» TASK MATERIAL:
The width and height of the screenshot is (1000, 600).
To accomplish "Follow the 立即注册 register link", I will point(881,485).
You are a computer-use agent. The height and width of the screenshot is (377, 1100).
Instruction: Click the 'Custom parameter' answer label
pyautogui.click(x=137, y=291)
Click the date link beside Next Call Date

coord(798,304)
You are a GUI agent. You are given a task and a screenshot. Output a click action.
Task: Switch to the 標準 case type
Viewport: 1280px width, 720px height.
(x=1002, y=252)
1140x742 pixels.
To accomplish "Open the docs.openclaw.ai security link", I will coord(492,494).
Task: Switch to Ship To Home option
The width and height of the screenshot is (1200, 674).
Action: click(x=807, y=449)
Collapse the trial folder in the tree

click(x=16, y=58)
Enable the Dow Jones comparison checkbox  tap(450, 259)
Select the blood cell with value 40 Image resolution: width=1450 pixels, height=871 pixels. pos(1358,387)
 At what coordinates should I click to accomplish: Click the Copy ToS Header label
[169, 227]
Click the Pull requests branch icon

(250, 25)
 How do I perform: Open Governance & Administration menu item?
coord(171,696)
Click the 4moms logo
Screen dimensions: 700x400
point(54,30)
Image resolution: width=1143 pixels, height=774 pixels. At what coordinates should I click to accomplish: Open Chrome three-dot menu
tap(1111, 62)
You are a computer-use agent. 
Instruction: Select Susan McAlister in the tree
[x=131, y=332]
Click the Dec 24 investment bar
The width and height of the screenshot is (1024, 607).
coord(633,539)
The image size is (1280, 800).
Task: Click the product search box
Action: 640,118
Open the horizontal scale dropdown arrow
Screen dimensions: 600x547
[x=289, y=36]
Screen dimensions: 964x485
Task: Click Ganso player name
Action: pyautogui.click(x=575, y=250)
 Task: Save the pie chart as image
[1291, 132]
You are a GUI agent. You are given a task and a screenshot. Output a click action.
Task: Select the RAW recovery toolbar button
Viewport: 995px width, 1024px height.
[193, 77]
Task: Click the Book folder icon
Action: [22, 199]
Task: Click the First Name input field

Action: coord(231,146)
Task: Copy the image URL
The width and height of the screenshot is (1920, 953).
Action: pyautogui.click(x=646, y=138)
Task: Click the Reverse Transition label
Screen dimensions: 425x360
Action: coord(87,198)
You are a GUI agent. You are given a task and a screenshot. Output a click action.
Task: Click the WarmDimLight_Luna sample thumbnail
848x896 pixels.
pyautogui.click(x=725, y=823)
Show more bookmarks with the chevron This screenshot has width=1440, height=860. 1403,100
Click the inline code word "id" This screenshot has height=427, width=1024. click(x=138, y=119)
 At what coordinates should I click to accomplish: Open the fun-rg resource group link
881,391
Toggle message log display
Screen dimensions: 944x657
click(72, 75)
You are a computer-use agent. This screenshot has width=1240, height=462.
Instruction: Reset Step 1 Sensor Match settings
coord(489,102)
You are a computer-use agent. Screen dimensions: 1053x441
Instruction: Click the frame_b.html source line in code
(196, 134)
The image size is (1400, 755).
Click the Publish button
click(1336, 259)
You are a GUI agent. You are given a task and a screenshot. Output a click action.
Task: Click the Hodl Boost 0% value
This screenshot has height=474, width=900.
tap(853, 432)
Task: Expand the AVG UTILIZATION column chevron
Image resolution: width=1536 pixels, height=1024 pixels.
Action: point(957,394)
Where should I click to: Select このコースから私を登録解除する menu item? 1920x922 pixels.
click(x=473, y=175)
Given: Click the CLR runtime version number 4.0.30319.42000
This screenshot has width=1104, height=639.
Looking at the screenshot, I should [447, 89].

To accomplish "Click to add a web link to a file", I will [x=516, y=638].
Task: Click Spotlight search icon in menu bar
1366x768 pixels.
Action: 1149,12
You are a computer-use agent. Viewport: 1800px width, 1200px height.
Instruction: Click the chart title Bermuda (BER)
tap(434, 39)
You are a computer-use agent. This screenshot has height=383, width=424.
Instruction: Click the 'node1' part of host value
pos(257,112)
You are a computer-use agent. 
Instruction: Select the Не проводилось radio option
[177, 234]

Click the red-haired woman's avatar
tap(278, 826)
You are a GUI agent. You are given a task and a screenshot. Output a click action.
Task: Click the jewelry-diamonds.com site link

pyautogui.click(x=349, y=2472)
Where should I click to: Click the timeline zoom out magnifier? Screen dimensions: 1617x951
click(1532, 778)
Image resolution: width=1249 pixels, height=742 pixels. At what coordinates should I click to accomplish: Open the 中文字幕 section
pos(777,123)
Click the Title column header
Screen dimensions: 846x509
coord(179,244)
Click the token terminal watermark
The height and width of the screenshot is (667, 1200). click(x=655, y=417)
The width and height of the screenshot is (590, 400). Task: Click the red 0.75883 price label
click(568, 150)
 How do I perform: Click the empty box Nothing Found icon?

» WHAT IS REQUIRED: Copy out the entire listing word for word. Keep every line as it is.

» SOLUTION BELOW:
The width and height of the screenshot is (1000, 600).
To accomplish "Follow the 立即注册 register link", I will point(881,485).
You are a computer-use agent. The height and width of the screenshot is (377, 1100).
Instruction: Click the 'Custom parameter' answer label
pyautogui.click(x=137, y=291)
Click the date link beside Next Call Date

coord(798,304)
You are a GUI agent. You are given a task and a screenshot. Output a click action.
Task: Switch to the 標準 case type
Viewport: 1280px width, 720px height.
(x=1002, y=252)
1140x742 pixels.
To accomplish "Open the docs.openclaw.ai security link", I will coord(492,494).
Task: Switch to Ship To Home option
The width and height of the screenshot is (1200, 674).
Action: click(x=807, y=449)
Collapse the trial folder in the tree

click(x=16, y=58)
Enable the Dow Jones comparison checkbox  tap(450, 259)
Select the blood cell with value 40 Image resolution: width=1450 pixels, height=871 pixels. pos(1358,387)
 At what coordinates should I click to accomplish: Click the Copy ToS Header label
[169, 227]
Click the Pull requests branch icon

(250, 25)
 How do I perform: Open Governance & Administration menu item?
coord(171,696)
Click the 4moms logo
Screen dimensions: 700x400
point(54,30)
Image resolution: width=1143 pixels, height=774 pixels. At what coordinates should I click to accomplish: Open Chrome three-dot menu
tap(1111, 62)
You are a computer-use agent. 
Instruction: Select Susan McAlister in the tree
[x=131, y=332]
Click the Dec 24 investment bar
The width and height of the screenshot is (1024, 607).
coord(633,539)
The image size is (1280, 800).
Task: Click the product search box
Action: 640,118
Open the horizontal scale dropdown arrow
Screen dimensions: 600x547
[x=289, y=36]
Screen dimensions: 964x485
Task: Click Ganso player name
Action: pyautogui.click(x=575, y=250)
 Task: Save the pie chart as image
[1291, 132]
You are a GUI agent. You are given a task and a screenshot. Output a click action.
Task: Select the RAW recovery toolbar button
Viewport: 995px width, 1024px height.
[193, 77]
Task: Click the Book folder icon
Action: [22, 199]
Task: Click the First Name input field

Action: coord(231,146)
Task: Copy the image URL
The width and height of the screenshot is (1920, 953).
Action: pyautogui.click(x=646, y=138)
Task: Click the Reverse Transition label
Screen dimensions: 425x360
Action: coord(87,198)
You are a GUI agent. You are given a task and a screenshot. Output a click action.
Task: Click the WarmDimLight_Luna sample thumbnail
848x896 pixels.
pyautogui.click(x=725, y=823)
Show more bookmarks with the chevron This screenshot has width=1440, height=860. 1403,100
Click the inline code word "id" This screenshot has height=427, width=1024. click(x=138, y=119)
 At what coordinates should I click to accomplish: Open the fun-rg resource group link
881,391
Toggle message log display
Screen dimensions: 944x657
click(72, 75)
You are a computer-use agent. This screenshot has width=1240, height=462.
Instruction: Reset Step 1 Sensor Match settings
coord(489,102)
You are a computer-use agent. Screen dimensions: 1053x441
Instruction: Click the frame_b.html source line in code
(196, 134)
The image size is (1400, 755).
Click the Publish button
click(1336, 259)
You are a GUI agent. You are given a task and a screenshot. Output a click action.
Task: Click the Hodl Boost 0% value
This screenshot has height=474, width=900.
tap(853, 432)
Task: Expand the AVG UTILIZATION column chevron
Image resolution: width=1536 pixels, height=1024 pixels.
Action: point(957,394)
Where should I click to: Select このコースから私を登録解除する menu item? 1920x922 pixels.
click(x=473, y=175)
Given: Click the CLR runtime version number 4.0.30319.42000
This screenshot has width=1104, height=639.
Looking at the screenshot, I should [447, 89].

To accomplish "Click to add a web link to a file", I will [x=516, y=638].
Task: Click Spotlight search icon in menu bar
1366x768 pixels.
Action: 1149,12
You are a computer-use agent. Viewport: 1800px width, 1200px height.
Instruction: Click the chart title Bermuda (BER)
tap(434, 39)
You are a computer-use agent. This screenshot has height=383, width=424.
Instruction: Click the 'node1' part of host value
pos(257,112)
You are a computer-use agent. 
Instruction: Select the Не проводилось radio option
[177, 234]

Click the red-haired woman's avatar
tap(278, 826)
You are a GUI agent. You are given a task and a screenshot. Output a click action.
Task: Click the jewelry-diamonds.com site link

pyautogui.click(x=349, y=2472)
Where should I click to: Click the timeline zoom out magnifier? Screen dimensions: 1617x951
click(1532, 778)
Image resolution: width=1249 pixels, height=742 pixels. At what coordinates should I click to accomplish: Open the 中文字幕 section
pos(777,123)
Click the Title column header
Screen dimensions: 846x509
coord(179,244)
Click the token terminal watermark
The height and width of the screenshot is (667, 1200). click(x=655, y=417)
The width and height of the screenshot is (590, 400). Task: Click the red 0.75883 price label
click(568, 150)
 How do I perform: Click the empty box Nothing Found icon?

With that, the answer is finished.